• _YOUR OBJECTIVE_
When you reach the line containing "Everyday & Other Services (89, 18)" in the data below, begin returning lines exactly as written, and stop once the line containing "Get Involved (629, 850)" has been returned.

———

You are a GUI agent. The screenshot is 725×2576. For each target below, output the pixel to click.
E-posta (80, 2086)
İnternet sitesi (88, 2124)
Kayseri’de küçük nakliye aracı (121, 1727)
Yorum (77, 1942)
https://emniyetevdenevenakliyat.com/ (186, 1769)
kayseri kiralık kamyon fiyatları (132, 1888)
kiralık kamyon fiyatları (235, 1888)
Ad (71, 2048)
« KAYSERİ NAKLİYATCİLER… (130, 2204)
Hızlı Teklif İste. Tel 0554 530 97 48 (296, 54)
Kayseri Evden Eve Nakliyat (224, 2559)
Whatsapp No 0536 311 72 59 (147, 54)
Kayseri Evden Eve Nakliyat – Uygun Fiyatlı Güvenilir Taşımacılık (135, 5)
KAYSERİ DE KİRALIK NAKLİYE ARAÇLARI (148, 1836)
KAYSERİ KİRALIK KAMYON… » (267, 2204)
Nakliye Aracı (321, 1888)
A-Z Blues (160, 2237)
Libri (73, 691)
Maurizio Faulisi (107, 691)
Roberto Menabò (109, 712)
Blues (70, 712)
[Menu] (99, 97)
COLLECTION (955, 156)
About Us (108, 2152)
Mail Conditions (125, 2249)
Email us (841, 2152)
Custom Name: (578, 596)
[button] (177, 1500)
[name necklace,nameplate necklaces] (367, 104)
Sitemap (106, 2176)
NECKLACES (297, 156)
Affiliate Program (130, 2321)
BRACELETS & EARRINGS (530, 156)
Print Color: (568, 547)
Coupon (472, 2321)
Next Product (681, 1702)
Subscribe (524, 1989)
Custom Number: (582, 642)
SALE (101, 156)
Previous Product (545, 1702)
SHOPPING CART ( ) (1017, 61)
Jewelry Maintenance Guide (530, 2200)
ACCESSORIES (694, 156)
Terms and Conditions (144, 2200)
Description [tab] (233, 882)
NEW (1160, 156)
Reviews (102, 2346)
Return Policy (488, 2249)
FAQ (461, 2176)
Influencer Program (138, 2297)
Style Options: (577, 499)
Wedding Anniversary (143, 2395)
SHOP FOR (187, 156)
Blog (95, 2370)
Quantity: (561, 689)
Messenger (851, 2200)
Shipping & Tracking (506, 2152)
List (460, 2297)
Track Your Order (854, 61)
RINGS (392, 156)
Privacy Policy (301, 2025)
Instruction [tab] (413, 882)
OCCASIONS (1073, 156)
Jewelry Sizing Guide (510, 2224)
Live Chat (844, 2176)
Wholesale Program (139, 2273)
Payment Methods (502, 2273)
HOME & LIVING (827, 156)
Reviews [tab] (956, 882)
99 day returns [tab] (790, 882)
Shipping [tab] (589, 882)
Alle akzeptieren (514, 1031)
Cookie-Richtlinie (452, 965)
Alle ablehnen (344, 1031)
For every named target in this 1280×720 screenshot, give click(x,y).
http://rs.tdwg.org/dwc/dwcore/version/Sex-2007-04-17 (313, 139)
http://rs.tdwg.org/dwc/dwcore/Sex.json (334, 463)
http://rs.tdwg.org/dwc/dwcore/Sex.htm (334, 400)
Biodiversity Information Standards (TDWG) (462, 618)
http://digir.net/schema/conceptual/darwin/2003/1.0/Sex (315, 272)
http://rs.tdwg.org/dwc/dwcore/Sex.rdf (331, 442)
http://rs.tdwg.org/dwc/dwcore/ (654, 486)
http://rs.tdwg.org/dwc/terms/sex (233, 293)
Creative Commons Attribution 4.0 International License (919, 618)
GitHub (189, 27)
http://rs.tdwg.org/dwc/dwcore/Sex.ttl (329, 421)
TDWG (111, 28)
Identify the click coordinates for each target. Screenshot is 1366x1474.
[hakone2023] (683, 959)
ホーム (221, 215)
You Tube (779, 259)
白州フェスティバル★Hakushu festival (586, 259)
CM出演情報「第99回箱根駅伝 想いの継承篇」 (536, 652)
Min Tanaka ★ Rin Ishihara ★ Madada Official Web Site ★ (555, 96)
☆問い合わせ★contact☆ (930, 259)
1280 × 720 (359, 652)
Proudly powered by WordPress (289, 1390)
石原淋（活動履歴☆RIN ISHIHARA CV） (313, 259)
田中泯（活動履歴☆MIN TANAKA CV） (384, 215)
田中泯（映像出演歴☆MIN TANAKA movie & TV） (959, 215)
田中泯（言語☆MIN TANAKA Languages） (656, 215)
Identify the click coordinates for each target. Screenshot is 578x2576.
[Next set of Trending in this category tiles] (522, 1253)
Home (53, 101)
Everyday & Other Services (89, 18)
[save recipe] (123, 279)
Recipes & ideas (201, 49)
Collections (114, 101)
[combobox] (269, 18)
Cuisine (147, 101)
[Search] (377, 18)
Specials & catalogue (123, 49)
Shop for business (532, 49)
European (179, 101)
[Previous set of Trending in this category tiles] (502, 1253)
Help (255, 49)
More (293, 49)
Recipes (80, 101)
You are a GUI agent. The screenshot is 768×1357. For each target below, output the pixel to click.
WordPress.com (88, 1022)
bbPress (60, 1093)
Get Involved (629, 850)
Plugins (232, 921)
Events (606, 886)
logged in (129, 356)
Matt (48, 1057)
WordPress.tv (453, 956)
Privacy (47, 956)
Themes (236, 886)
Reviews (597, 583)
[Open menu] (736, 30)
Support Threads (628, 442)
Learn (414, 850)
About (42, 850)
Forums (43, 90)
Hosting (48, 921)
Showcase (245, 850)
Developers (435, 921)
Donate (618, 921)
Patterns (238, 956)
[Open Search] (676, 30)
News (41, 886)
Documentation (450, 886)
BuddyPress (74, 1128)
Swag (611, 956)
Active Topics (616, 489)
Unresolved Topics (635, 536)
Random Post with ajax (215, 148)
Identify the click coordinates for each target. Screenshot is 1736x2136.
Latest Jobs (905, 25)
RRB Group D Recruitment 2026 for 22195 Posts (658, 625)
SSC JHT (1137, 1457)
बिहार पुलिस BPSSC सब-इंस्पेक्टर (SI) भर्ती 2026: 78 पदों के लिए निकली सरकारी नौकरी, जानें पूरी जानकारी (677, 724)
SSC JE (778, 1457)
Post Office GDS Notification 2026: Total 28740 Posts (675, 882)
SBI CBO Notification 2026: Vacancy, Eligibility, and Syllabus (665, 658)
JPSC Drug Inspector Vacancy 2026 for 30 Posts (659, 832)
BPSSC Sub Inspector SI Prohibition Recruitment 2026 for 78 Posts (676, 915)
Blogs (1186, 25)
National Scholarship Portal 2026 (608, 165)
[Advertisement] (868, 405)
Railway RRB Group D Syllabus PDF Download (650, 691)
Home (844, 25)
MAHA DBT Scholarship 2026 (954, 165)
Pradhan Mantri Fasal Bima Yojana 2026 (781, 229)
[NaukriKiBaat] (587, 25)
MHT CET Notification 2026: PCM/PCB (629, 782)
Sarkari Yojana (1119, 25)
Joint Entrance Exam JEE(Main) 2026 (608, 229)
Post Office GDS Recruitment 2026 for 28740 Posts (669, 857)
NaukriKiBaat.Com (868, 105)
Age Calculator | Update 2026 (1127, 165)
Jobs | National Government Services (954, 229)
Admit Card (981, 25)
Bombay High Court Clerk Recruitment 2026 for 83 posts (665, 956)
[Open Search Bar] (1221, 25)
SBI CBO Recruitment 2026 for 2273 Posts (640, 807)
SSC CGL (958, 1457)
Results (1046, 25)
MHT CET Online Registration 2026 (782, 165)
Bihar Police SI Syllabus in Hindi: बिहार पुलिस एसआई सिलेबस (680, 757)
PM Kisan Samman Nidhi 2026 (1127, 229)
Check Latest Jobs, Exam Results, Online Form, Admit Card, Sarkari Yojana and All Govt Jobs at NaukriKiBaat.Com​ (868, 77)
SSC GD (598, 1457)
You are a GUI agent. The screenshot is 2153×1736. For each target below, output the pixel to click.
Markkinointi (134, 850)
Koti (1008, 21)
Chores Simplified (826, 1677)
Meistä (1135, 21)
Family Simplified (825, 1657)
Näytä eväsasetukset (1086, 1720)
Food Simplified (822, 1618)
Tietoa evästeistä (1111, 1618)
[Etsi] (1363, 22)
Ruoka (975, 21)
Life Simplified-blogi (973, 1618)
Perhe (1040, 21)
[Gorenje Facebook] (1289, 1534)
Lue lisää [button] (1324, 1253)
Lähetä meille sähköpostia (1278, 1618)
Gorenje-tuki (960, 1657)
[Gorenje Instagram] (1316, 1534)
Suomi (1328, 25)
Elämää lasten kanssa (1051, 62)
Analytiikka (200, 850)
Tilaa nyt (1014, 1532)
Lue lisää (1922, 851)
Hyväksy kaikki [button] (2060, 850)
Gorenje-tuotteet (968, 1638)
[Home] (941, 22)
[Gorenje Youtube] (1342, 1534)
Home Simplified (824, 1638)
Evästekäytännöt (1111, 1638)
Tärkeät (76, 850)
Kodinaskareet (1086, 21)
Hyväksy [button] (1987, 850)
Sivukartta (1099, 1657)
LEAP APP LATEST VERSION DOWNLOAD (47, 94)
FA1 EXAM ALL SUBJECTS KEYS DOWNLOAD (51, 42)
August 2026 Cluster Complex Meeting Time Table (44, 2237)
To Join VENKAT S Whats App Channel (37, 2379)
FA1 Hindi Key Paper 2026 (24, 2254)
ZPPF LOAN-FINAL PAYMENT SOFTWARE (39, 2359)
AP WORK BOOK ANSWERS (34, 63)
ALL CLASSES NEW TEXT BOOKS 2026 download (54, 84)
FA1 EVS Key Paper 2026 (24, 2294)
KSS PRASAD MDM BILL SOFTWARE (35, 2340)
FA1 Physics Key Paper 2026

———

• _PROBLEM SOLUTION_
Everyday & Other Services (89, 18)
[save recipe] (123, 279)
Recipes & ideas (201, 49)
Collections (114, 101)
[combobox] (269, 18)
Cuisine (147, 101)
[Search] (377, 18)
Specials & catalogue (123, 49)
Shop for business (532, 49)
European (179, 101)
[Previous set of Trending in this category tiles] (502, 1253)
Help (255, 49)
More (293, 49)
Recipes (80, 101)
You are a GUI agent. The screenshot is 768×1357. For each target below, output the pixel to click.
WordPress.com (88, 1022)
bbPress (60, 1093)
Get Involved (629, 850)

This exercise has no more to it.